■ Document ■
start
The early reports on this sixth Arctic Monkeys record suggest that it’s closer to an Alex Turner solo effort than any of the previous five. Assuming, of course, that it’s still him.
Perhaps the cod-American accent that he debuted at Glastonbury back in 2013, the one that made him sound like south Yorkshire’s premier Elvis impersonator, wasn’t just the result of him moving to the Hollywood Hills. Throughout ‘Tranquility Base Hotel + Casino’, he shifts shape constantly. ‘Four Out of Five’ has him welcoming us to the rooftop taqueria he’s running; on the title track, meanwhile, he answers the phone at the eponymous resort’s front desk with “Mark speaking, please tell me, how may I direct your call?” He claims to have “played to quiet rooms like this before” on ‘One Point Perspective’, which would be a peculiar admission from the frontman of a band that have been one of the biggest in the world in the decade-plus since their first album was released and that, even before that, played most of their early shows in front of a vocal cult following.
end
■ Written tasks ■
• a. Please list every title that the Arctic Monkeys review puts in single quotation marks.
• b. Pick up the Arctic Monkeys review after its final sentence and keep writing it.

■ Provided material ■
start
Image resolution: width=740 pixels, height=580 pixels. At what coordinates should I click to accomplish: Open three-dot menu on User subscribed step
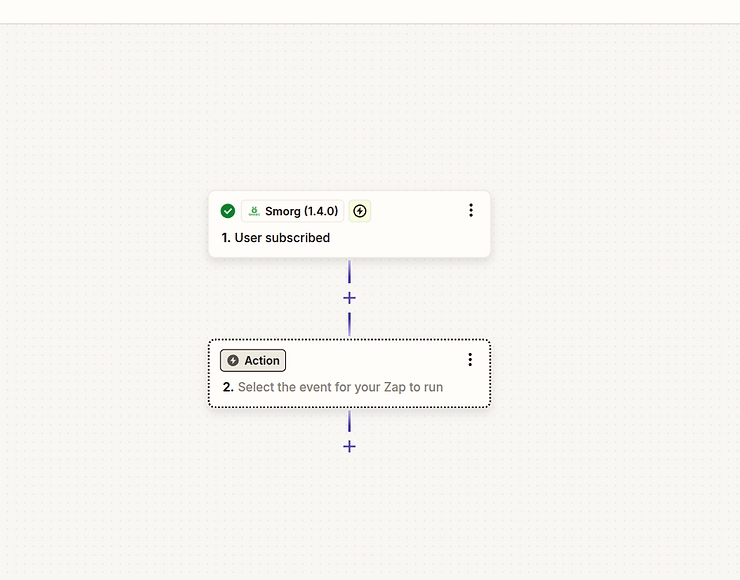tap(471, 211)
end
■ Answers provided ■
• a. 'Tranquility Base Hotel + Casino', 'Four Out of Five', 'One Point Perspective'

• b.
Most telling, perhaps, is how ‘Tranquility Base…’s opening track casts Turner. “Maybe I was a little too wild in the ’70s / back down to earth with a lounge singer shimmer” isn’t the standout line on ‘Star Treatment’ – that award goes to the first of many glorious non-sequiturs on the record, “what do you mean you’ve never seen Blade Runner?” – but it is the one that sets the tone for the rest of the album. He does sound like a lounge singer all of a sudden, and he does, improbably, pull it off with verve.
As much as Arctic Monkeys have aggressively pursued reinvention ever since the moody desert rock stylings of 2009’s ‘Humbug’, this seems like a proper turn up for the books; Turner was appropriating the faux-macho swagger of that record’s producer, Josh Homme, on ‘AM’ five years ago. Now, on ‘Tranquility Base’, he’s a jazz singer prone to moments of high camp.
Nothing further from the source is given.